> [Exercise brief]:
From the records below, copy each line that has the word "Given" in it.

[Records drawn from a dataset]
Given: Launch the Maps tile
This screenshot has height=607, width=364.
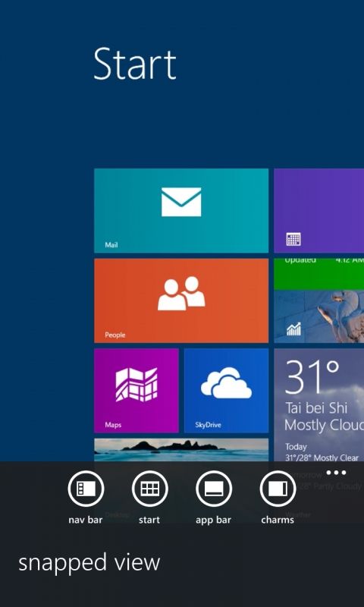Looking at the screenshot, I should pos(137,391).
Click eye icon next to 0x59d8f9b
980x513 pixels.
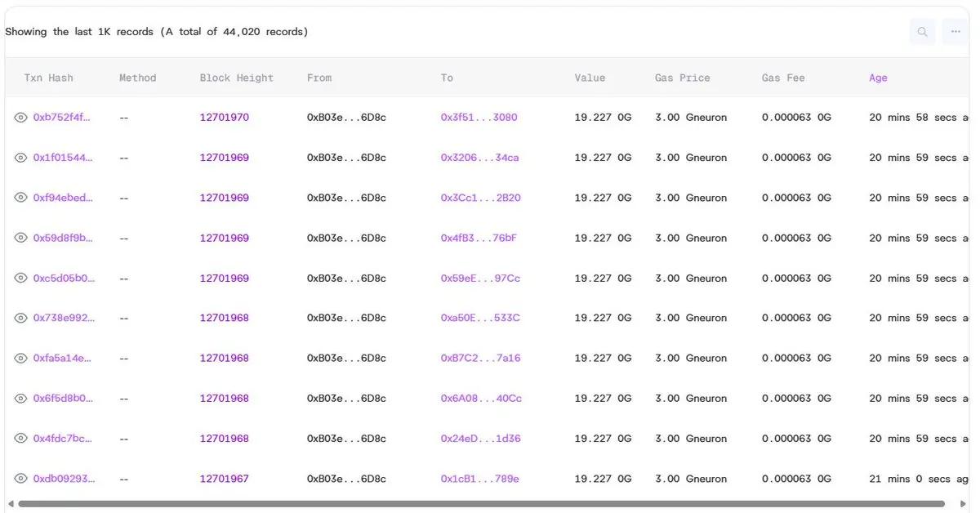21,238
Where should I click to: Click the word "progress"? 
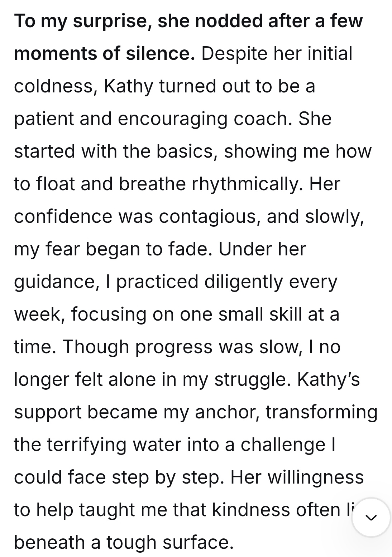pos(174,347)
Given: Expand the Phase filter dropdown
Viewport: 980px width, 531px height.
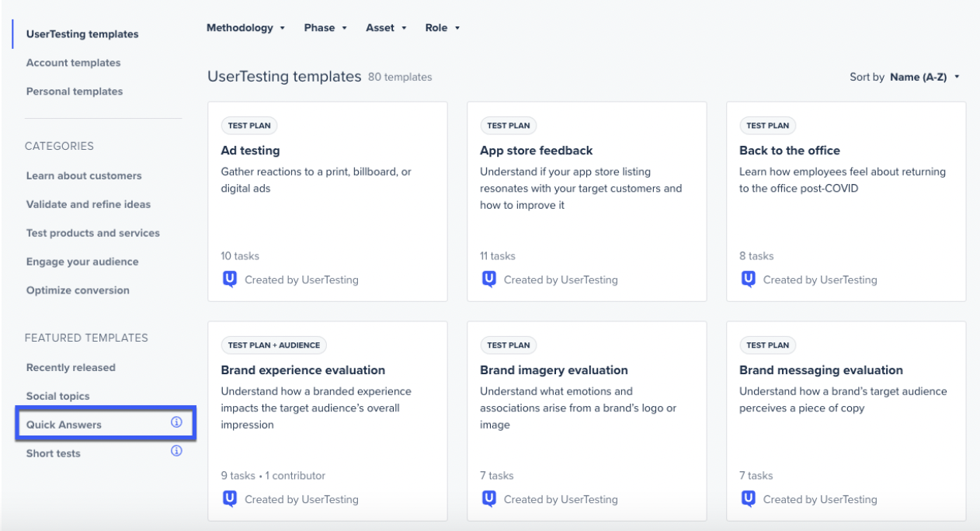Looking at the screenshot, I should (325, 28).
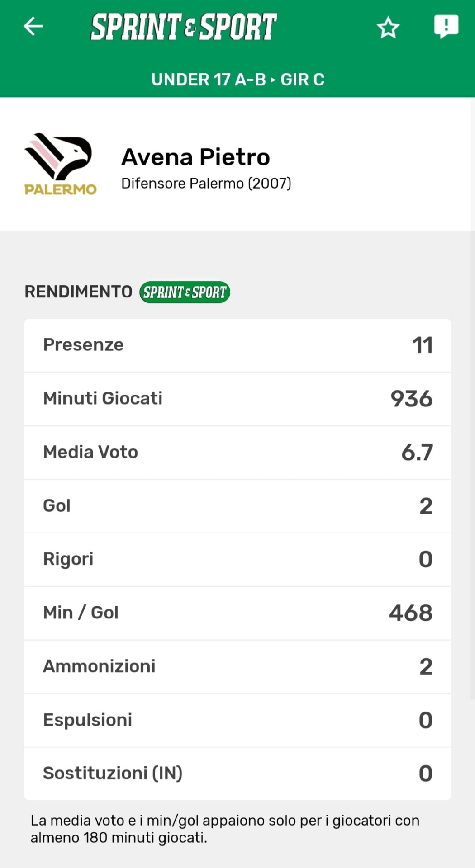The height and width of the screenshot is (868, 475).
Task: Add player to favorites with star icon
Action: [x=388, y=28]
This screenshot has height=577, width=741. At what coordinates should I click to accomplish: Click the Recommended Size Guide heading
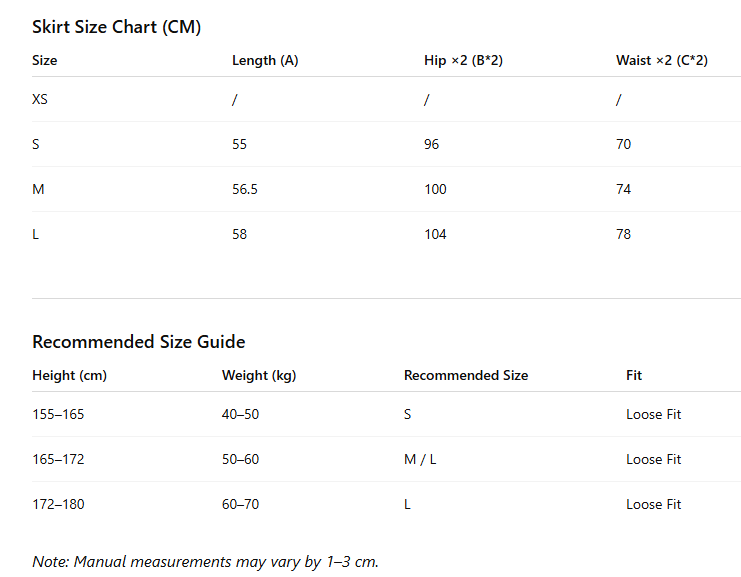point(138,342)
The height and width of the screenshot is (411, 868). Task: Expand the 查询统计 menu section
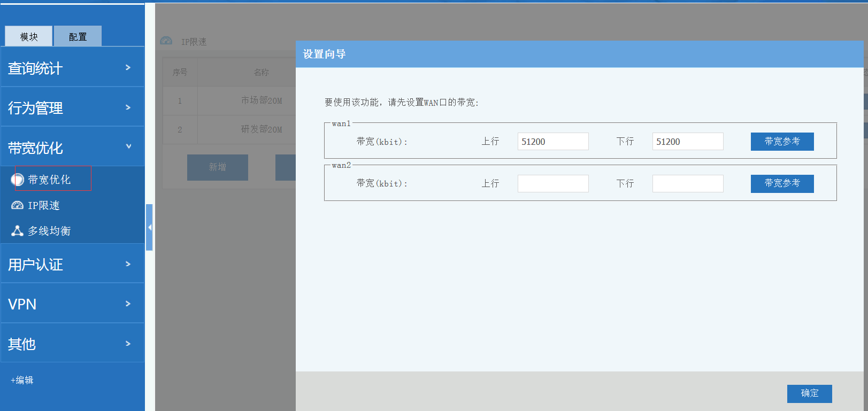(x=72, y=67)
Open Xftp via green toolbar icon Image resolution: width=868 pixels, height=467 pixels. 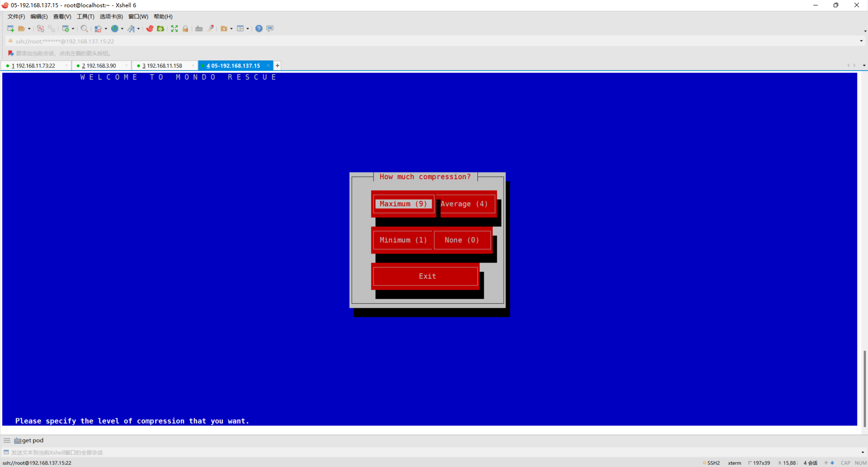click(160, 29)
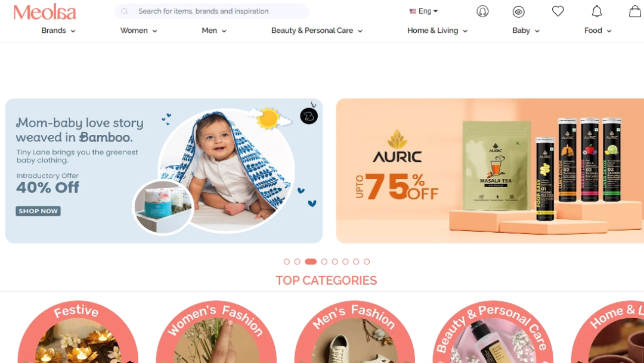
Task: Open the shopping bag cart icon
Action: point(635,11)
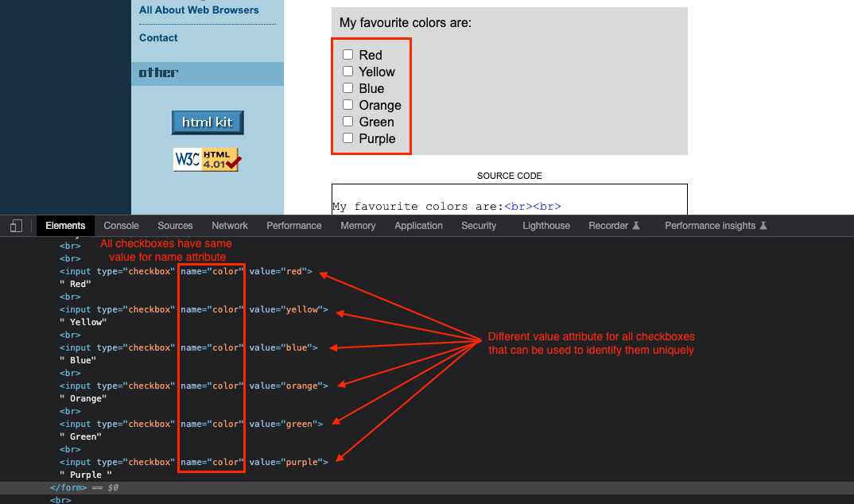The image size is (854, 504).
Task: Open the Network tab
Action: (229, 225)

> [Answer for this exercise]:
Given: Launch the Maps tile
Given: Expand the Phase filter dropdown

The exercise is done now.